→ Task to complete
The answer must be an exact reproduction of all the entries.

→ Given data
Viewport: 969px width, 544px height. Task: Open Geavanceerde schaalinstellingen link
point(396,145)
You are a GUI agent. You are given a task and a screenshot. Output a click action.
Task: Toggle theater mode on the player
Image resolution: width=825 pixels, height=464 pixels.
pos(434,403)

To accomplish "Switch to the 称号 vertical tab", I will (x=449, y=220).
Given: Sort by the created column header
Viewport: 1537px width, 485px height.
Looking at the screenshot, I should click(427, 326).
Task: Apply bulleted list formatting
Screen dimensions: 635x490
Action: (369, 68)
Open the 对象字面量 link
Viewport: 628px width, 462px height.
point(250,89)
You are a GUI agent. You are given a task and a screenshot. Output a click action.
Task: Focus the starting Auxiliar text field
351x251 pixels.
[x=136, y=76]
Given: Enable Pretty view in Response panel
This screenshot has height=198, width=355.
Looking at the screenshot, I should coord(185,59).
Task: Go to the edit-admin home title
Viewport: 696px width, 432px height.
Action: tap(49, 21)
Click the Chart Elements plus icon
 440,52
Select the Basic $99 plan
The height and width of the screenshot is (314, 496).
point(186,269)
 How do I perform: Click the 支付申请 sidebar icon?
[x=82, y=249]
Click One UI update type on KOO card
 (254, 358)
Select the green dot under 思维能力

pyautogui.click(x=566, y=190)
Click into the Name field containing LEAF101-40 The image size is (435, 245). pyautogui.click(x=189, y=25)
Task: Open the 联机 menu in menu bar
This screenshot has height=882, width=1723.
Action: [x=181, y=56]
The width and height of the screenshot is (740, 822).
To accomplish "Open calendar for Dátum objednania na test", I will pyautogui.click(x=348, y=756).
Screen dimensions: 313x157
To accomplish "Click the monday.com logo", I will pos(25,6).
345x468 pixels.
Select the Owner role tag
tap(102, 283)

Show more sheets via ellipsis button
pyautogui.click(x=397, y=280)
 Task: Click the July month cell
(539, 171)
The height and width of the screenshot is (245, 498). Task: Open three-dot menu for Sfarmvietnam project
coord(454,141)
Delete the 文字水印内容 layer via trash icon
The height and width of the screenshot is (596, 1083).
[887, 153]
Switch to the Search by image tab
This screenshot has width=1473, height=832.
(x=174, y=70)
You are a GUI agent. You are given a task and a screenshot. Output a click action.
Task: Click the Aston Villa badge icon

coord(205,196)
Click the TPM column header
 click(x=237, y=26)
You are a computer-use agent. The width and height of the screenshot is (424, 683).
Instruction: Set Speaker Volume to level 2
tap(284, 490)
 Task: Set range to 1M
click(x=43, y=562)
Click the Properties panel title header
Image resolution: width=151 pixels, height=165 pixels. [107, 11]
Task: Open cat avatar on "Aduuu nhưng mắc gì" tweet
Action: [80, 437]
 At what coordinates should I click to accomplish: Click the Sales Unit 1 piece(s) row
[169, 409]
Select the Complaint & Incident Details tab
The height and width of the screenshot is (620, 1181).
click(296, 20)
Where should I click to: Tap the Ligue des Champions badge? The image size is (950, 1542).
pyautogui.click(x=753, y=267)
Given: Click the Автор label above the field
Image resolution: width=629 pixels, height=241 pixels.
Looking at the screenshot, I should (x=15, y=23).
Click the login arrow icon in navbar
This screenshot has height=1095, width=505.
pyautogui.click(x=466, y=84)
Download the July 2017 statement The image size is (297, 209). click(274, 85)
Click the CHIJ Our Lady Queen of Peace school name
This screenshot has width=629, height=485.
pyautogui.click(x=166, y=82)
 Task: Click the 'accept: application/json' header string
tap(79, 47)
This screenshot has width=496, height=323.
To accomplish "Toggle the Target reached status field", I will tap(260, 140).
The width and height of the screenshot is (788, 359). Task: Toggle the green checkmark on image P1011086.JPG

→ Answer box
Viewport: 969px width, 544px height. Task: Open Geavanceerde schaalinstellingen link
point(396,145)
You are a GUI agent. You are given a task and a screenshot. Output a click action.
Task: Toggle theater mode on the player
Image resolution: width=825 pixels, height=464 pixels.
pos(434,403)

To accomplish "Switch to the 称号 vertical tab", I will (x=449, y=220).
Given: Sort by the created column header
Viewport: 1537px width, 485px height.
Looking at the screenshot, I should click(427, 326).
Task: Apply bulleted list formatting
Screen dimensions: 635x490
Action: (369, 68)
Open the 对象字面量 link
Viewport: 628px width, 462px height.
point(250,89)
You are a GUI agent. You are given a task and a screenshot. Output a click action.
Task: Focus the starting Auxiliar text field
351x251 pixels.
[x=136, y=76]
Given: Enable Pretty view in Response panel
This screenshot has height=198, width=355.
Looking at the screenshot, I should coord(185,59).
Task: Go to the edit-admin home title
Viewport: 696px width, 432px height.
Action: tap(49, 21)
Click the Chart Elements plus icon
 440,52
Select the Basic $99 plan
The height and width of the screenshot is (314, 496).
point(186,269)
 How do I perform: Click the 支付申请 sidebar icon?
[x=82, y=249]
Click One UI update type on KOO card
 (254, 358)
Select the green dot under 思维能力

pyautogui.click(x=566, y=190)
Click into the Name field containing LEAF101-40 The image size is (435, 245). pyautogui.click(x=189, y=25)
Task: Open the 联机 menu in menu bar
This screenshot has height=882, width=1723.
Action: [x=181, y=56]
The width and height of the screenshot is (740, 822).
To accomplish "Open calendar for Dátum objednania na test", I will pyautogui.click(x=348, y=756).
Screen dimensions: 313x157
To accomplish "Click the monday.com logo", I will pos(25,6).
345x468 pixels.
Select the Owner role tag
tap(102, 283)

Show more sheets via ellipsis button
pyautogui.click(x=397, y=280)
 Task: Click the July month cell
(539, 171)
The height and width of the screenshot is (245, 498). Task: Open three-dot menu for Sfarmvietnam project
coord(454,141)
Delete the 文字水印内容 layer via trash icon
The height and width of the screenshot is (596, 1083).
[887, 153]
Switch to the Search by image tab
This screenshot has width=1473, height=832.
(x=174, y=70)
You are a GUI agent. You are given a task and a screenshot. Output a click action.
Task: Click the Aston Villa badge icon

coord(205,196)
Click the TPM column header
 click(x=237, y=26)
You are a computer-use agent. The width and height of the screenshot is (424, 683).
Instruction: Set Speaker Volume to level 2
tap(284, 490)
 Task: Set range to 1M
click(x=43, y=562)
Click the Properties panel title header
Image resolution: width=151 pixels, height=165 pixels. [107, 11]
Task: Open cat avatar on "Aduuu nhưng mắc gì" tweet
Action: [80, 437]
 At what coordinates should I click to accomplish: Click the Sales Unit 1 piece(s) row
[169, 409]
Select the Complaint & Incident Details tab
The height and width of the screenshot is (620, 1181).
click(296, 20)
Where should I click to: Tap the Ligue des Champions badge? The image size is (950, 1542).
pyautogui.click(x=753, y=267)
Given: Click the Автор label above the field
Image resolution: width=629 pixels, height=241 pixels.
Looking at the screenshot, I should (x=15, y=23).
Click the login arrow icon in navbar
This screenshot has height=1095, width=505.
pyautogui.click(x=466, y=84)
Download the July 2017 statement The image size is (297, 209). click(274, 85)
Click the CHIJ Our Lady Queen of Peace school name
This screenshot has width=629, height=485.
pyautogui.click(x=166, y=82)
 Task: Click the 'accept: application/json' header string
tap(79, 47)
This screenshot has width=496, height=323.
To accomplish "Toggle the Target reached status field", I will tap(260, 140).
The width and height of the screenshot is (788, 359). Task: Toggle the green checkmark on image P1011086.JPG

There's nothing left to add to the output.